* Exercise prompt
Up to and including the line with "Modello 231 (1037, 1157)", return every line from the start of the entries below exactly.

* Source material
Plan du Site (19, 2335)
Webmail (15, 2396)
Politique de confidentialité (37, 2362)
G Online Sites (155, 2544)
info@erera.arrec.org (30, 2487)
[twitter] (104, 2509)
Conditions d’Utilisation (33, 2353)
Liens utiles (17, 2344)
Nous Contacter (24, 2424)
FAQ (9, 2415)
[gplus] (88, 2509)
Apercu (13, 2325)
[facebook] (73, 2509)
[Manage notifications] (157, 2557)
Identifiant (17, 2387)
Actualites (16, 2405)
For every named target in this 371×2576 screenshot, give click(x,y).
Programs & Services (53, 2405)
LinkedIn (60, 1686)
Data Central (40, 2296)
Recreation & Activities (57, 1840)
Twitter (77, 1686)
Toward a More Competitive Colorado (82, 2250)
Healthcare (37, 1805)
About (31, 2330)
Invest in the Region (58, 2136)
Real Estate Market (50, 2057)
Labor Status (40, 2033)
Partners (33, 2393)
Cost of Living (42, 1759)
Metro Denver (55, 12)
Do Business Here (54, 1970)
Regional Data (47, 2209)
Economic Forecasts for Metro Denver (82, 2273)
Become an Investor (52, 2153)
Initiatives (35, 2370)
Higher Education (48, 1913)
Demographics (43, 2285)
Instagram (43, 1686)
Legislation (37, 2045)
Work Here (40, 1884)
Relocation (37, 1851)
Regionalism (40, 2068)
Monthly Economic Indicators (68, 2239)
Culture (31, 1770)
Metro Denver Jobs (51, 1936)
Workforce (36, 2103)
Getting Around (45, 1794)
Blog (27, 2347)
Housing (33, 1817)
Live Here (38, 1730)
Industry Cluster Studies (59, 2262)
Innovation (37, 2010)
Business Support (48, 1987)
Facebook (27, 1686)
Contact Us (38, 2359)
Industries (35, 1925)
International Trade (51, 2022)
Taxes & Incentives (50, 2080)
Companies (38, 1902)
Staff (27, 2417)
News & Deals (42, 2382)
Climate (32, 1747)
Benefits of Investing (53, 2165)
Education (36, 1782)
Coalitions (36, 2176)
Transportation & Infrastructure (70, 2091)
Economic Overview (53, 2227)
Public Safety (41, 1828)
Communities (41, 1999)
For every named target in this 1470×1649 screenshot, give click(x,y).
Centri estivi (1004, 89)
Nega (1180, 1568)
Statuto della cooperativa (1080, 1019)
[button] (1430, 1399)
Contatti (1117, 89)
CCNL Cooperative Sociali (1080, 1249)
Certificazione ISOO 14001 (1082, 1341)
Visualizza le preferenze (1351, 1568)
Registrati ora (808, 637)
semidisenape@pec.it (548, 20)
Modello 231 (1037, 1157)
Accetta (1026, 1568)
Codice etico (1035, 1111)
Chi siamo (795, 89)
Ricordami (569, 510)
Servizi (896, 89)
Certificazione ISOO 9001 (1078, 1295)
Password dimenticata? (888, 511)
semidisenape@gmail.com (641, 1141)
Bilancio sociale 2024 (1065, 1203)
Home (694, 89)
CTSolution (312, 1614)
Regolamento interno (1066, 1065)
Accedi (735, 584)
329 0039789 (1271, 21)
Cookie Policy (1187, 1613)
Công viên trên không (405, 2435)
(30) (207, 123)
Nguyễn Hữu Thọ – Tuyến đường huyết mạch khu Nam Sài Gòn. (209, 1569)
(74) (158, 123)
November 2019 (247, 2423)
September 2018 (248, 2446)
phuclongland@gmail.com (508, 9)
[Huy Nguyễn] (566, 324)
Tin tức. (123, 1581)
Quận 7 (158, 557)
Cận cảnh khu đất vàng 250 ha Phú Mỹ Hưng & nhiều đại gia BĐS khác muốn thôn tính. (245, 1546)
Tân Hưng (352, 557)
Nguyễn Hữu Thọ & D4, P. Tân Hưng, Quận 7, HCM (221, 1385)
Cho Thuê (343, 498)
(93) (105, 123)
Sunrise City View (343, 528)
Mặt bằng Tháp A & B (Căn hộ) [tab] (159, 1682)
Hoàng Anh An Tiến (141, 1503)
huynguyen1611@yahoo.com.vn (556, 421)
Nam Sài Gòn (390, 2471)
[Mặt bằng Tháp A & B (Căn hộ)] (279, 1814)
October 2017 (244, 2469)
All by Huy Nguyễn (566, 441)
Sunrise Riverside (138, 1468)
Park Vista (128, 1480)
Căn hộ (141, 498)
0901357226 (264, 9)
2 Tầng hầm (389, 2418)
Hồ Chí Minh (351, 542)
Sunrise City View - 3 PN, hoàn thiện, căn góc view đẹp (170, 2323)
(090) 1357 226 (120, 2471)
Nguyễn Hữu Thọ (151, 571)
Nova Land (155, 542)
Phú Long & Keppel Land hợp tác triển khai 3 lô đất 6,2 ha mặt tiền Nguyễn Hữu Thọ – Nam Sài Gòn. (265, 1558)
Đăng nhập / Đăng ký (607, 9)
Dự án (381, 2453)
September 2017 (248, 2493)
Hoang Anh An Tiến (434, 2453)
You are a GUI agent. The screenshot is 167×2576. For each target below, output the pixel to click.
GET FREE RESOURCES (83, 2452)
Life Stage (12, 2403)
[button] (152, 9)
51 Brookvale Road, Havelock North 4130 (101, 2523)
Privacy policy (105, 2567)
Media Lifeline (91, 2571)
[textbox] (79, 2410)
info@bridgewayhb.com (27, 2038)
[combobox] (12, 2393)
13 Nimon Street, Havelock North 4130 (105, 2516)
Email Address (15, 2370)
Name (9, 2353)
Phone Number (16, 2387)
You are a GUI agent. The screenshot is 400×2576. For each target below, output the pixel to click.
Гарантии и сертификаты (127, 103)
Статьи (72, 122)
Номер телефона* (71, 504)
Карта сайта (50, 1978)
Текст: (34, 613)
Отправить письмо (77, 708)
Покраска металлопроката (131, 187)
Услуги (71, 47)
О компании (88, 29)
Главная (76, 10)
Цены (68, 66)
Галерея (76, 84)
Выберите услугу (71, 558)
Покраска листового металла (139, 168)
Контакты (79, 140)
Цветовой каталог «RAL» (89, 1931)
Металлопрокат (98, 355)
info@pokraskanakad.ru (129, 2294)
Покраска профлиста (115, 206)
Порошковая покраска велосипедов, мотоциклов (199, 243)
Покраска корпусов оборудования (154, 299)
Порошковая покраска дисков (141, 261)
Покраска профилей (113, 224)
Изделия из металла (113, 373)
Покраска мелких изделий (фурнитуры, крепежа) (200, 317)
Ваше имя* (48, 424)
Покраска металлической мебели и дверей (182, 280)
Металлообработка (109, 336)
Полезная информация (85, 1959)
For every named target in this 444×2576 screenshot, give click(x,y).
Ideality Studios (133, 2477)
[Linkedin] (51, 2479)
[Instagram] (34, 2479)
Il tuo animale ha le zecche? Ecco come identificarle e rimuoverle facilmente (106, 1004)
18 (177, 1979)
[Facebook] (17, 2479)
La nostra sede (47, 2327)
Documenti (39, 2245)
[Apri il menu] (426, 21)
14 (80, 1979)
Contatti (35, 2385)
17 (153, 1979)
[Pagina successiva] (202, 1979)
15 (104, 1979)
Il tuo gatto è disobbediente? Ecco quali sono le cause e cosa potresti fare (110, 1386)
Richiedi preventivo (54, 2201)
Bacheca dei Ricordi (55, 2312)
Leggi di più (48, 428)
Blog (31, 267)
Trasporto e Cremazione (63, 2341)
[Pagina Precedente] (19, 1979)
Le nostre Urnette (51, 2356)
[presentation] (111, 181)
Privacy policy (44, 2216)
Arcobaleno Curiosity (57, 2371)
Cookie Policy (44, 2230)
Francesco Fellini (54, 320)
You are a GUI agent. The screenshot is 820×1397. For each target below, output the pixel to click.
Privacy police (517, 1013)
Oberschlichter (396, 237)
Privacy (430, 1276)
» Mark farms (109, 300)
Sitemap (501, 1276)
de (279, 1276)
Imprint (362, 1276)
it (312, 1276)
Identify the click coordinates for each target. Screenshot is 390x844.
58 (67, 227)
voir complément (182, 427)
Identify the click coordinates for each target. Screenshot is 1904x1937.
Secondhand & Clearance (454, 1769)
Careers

* Task response
Plan du Site (19, 2335)
Webmail (15, 2396)
Politique de confidentialité (37, 2362)
G Online Sites (155, 2544)
info@erera.arrec.org (30, 2487)
[twitter] (104, 2509)
Conditions d’Utilisation (33, 2353)
Liens utiles (17, 2344)
Nous Contacter (24, 2424)
FAQ (9, 2415)
[gplus] (88, 2509)
Apercu (13, 2325)
[facebook] (73, 2509)
[Manage notifications] (157, 2557)
Identifiant (17, 2387)
Actualites (16, 2405)
For every named target in this 371×2576 screenshot, give click(x,y).
Programs & Services (53, 2405)
LinkedIn (60, 1686)
Data Central (40, 2296)
Recreation & Activities (57, 1840)
Twitter (77, 1686)
Toward a More Competitive Colorado (82, 2250)
Healthcare (37, 1805)
About (31, 2330)
Invest in the Region (58, 2136)
Real Estate Market (50, 2057)
Labor Status (40, 2033)
Partners (33, 2393)
Cost of Living (42, 1759)
Metro Denver (55, 12)
Do Business Here (54, 1970)
Regional Data (47, 2209)
Economic Forecasts for Metro Denver (82, 2273)
Become an Investor (52, 2153)
Initiatives (35, 2370)
Higher Education (48, 1913)
Demographics (43, 2285)
Instagram (43, 1686)
Legislation (37, 2045)
Work Here (40, 1884)
Relocation (37, 1851)
Regionalism (40, 2068)
Monthly Economic Indicators (68, 2239)
Culture (31, 1770)
Metro Denver Jobs (51, 1936)
Workforce (36, 2103)
Getting Around (45, 1794)
Blog (27, 2347)
Housing (33, 1817)
Live Here (38, 1730)
Industry Cluster Studies (59, 2262)
Innovation (37, 2010)
Business Support (48, 1987)
Facebook (27, 1686)
Contact Us (38, 2359)
Industries (35, 1925)
International Trade (51, 2022)
Taxes & Incentives (50, 2080)
Companies (38, 1902)
Staff (27, 2417)
News & Deals (42, 2382)
Climate (32, 1747)
Benefits of Investing (53, 2165)
Education (36, 1782)
Coalitions (36, 2176)
Transportation & Infrastructure (70, 2091)
Economic Overview (53, 2227)
Public Safety (41, 1828)
Communities (41, 1999)
For every named target in this 1470×1649 screenshot, give click(x,y).
Centri estivi (1004, 89)
Nega (1180, 1568)
Statuto della cooperativa (1080, 1019)
[button] (1430, 1399)
Contatti (1117, 89)
CCNL Cooperative Sociali (1080, 1249)
Certificazione ISOO 14001 (1082, 1341)
Visualizza le preferenze (1351, 1568)
Registrati ora (808, 637)
semidisenape@pec.it (548, 20)
Modello 231 (1037, 1157)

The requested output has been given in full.